[Given records — start]

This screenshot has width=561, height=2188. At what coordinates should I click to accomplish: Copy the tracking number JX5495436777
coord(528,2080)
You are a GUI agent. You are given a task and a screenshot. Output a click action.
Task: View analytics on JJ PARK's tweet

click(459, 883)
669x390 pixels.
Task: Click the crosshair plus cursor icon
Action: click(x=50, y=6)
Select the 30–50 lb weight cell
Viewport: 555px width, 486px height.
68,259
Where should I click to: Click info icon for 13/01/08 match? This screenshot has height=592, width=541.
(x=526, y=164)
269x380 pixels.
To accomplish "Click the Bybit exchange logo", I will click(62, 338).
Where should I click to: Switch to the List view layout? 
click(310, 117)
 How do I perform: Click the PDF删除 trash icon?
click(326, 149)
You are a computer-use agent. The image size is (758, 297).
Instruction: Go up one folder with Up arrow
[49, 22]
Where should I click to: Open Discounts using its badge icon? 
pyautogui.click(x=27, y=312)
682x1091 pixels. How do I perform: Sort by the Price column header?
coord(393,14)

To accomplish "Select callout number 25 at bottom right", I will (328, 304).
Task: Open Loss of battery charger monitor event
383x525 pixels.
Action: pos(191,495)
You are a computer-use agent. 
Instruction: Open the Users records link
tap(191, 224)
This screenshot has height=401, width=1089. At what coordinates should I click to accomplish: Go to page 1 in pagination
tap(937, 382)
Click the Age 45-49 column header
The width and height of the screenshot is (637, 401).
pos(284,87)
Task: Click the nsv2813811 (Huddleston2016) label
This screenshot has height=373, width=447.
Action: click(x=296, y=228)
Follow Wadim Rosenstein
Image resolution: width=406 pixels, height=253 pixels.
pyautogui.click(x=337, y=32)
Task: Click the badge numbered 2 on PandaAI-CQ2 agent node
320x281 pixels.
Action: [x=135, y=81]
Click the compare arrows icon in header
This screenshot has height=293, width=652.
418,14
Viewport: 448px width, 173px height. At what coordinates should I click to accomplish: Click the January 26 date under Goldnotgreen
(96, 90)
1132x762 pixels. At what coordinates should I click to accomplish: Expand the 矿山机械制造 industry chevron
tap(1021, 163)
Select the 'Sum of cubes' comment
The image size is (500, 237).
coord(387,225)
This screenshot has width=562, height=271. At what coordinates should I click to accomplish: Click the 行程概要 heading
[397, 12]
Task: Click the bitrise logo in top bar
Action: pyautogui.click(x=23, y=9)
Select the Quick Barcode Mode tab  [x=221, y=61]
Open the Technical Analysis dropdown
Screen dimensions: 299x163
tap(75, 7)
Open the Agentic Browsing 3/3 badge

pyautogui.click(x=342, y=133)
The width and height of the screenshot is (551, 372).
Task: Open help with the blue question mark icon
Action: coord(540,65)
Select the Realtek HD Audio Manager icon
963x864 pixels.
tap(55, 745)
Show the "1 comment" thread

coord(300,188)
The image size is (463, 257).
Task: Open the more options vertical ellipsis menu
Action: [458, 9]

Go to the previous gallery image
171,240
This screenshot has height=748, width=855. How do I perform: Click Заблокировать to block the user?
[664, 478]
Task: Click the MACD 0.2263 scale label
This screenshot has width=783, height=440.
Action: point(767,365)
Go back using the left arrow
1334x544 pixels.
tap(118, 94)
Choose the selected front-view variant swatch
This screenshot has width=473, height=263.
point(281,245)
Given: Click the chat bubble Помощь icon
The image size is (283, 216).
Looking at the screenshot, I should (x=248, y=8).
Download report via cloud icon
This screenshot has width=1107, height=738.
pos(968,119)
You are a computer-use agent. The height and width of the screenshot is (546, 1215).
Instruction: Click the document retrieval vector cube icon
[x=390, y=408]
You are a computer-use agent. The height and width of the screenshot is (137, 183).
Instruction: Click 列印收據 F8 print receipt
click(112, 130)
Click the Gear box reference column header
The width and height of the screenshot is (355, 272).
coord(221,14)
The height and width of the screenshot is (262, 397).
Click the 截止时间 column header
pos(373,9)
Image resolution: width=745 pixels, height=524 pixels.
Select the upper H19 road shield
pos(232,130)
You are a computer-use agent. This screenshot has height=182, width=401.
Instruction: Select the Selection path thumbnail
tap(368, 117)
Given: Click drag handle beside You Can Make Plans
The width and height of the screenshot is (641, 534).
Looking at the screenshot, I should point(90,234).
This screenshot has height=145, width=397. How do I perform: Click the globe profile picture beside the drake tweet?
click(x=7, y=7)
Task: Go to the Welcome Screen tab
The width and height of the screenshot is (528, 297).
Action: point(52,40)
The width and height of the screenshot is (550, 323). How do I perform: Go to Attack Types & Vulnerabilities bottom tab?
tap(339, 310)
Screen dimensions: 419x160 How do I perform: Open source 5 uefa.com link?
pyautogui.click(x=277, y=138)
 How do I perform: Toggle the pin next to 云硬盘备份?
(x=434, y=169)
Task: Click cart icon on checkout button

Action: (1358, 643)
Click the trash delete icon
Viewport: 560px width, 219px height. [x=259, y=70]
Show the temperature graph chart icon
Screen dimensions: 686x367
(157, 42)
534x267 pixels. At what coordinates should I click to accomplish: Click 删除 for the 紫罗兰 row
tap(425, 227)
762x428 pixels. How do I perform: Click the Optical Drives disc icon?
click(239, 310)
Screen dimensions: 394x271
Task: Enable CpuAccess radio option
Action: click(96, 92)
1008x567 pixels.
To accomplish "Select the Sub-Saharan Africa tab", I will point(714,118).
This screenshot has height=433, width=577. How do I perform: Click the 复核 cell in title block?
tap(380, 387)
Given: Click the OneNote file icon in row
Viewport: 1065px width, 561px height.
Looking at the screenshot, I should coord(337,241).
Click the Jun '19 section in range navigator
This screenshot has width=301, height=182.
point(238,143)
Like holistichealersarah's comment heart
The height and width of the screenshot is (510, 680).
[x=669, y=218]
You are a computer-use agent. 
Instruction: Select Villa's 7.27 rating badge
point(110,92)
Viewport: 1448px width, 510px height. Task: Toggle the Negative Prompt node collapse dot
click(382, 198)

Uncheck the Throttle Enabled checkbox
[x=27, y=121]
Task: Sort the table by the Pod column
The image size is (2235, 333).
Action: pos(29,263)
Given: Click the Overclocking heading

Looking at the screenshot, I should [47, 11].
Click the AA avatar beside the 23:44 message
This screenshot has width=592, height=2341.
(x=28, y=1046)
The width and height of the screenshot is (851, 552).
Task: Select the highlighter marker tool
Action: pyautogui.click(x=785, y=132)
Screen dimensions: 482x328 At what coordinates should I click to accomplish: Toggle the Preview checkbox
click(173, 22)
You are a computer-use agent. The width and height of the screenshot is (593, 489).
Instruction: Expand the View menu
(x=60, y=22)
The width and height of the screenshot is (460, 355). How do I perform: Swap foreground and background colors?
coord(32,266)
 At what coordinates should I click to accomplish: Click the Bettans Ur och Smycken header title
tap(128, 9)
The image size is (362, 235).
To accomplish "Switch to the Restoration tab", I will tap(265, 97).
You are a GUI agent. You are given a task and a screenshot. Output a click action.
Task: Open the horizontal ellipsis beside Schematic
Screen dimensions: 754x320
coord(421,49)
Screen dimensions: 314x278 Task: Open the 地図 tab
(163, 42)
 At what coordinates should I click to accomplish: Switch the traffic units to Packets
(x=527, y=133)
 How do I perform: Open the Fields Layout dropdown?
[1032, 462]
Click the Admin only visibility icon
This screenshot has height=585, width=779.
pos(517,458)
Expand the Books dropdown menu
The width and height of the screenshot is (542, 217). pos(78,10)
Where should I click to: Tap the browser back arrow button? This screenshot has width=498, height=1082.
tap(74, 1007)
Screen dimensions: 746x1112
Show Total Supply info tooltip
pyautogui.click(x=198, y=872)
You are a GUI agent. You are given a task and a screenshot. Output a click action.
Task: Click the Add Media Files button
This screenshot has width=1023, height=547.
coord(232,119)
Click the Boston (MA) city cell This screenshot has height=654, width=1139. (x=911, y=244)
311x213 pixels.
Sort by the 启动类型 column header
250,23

[Given records — finish]

How to complete this task: Please write out exactly the lines from the start of the data through the line that contains "Task: Click the nsv2813811", both ends included, and nothing else.

Written solution:
This screenshot has width=561, height=2188. At what coordinates should I click to accomplish: Copy the tracking number JX5495436777
coord(528,2080)
You are a GUI agent. You are given a task and a screenshot. Output a click action.
Task: View analytics on JJ PARK's tweet

click(459, 883)
669x390 pixels.
Task: Click the crosshair plus cursor icon
Action: click(x=50, y=6)
Select the 30–50 lb weight cell
Viewport: 555px width, 486px height.
68,259
Where should I click to: Click info icon for 13/01/08 match? This screenshot has height=592, width=541.
(x=526, y=164)
269x380 pixels.
To accomplish "Click the Bybit exchange logo", I will click(62, 338).
Where should I click to: Switch to the List view layout? 
click(310, 117)
 How do I perform: Click the PDF删除 trash icon?
click(326, 149)
You are a computer-use agent. The image size is (758, 297).
Instruction: Go up one folder with Up arrow
[49, 22]
Where should I click to: Open Discounts using its badge icon? 
pyautogui.click(x=27, y=312)
682x1091 pixels. How do I perform: Sort by the Price column header?
coord(393,14)

To accomplish "Select callout number 25 at bottom right", I will (328, 304).
Task: Open Loss of battery charger monitor event
383x525 pixels.
Action: pos(191,495)
You are a computer-use agent. 
Instruction: Open the Users records link
tap(191, 224)
This screenshot has height=401, width=1089. At what coordinates should I click to accomplish: Go to page 1 in pagination
tap(937, 382)
Click the Age 45-49 column header
The width and height of the screenshot is (637, 401).
pos(284,87)
Task: Click the nsv2813811 (Huddleston2016) label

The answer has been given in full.